Matthew Clarkson | |
Term Start: | April 13, 1792 |
Term End: | October 18, 1796 |
Predecessor: | John Barclay |
Successor: | Hilary Baker |
Birth Date: | April 1733 |
Birth Place: | New York City, Province of New York, British America |
Death Place: | Philadelphia, Pennsylvania |
Resting Place: | Christ Church Burial Ground |
Matthew Clarkson (April 1733 – October 5, 1800) was the mayor of Philadelphia from 1792 to 1796. He was elected to the Confederation Congress in 1785, but did not attend.
Clarkson was born in New Jersey in April 1733. He moved to Philadelphia, where he was a justice of the court of common pleas, quarter sessions of the peace, and of the Philadelphia Orphans' court in 1771 and 1772. From 1779-1781 he served as treasurer of the American Philosophical Society, which he was elected to in 1768.[1] He was elected to the Confederation Congress in 1785, but did not serve.
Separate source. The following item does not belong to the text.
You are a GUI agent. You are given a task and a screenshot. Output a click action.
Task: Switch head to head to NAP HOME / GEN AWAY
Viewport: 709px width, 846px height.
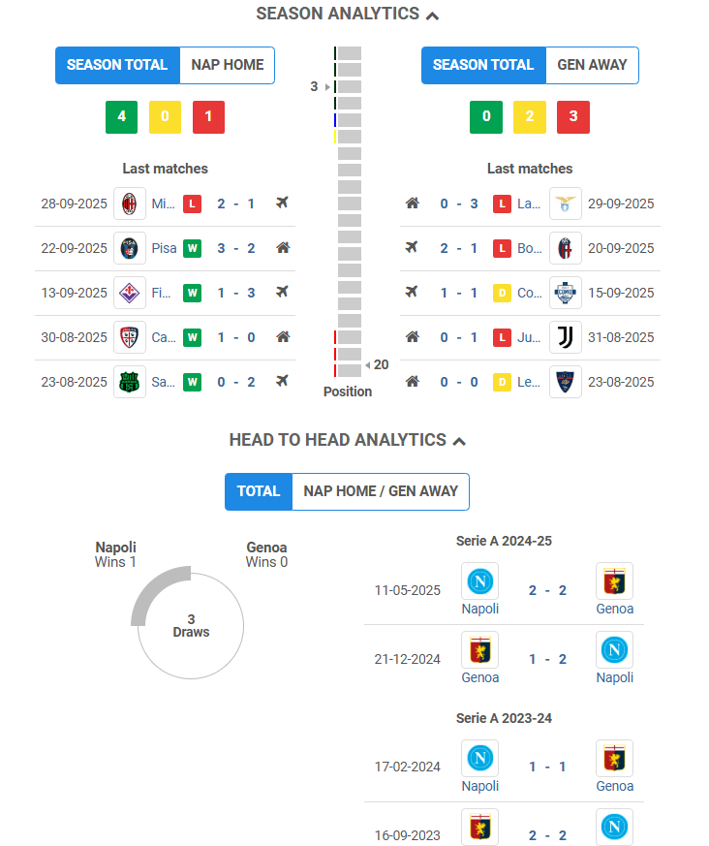click(381, 491)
He was a member of the board of aldermen in 1789, then served as mayor of Philadelphia 1792–1796.
Clarkson was involved in numerous businesses, notably a dry-goods store on Second Street.[2] He was also part owner of two schooners registered in 1757 and 1758.[3] In 1765 he became involved inland settlement in the British colony of Nova Scotia, where a 100,000-acre township called Monckton was granted by the government in Halifax to Clarkson and several land partners including Anthony Wayne, John Hughes and Benjamin Franklin.[4]
He died in 1800 in Philadelphia, where he was interred in Christ Church Burial Ground.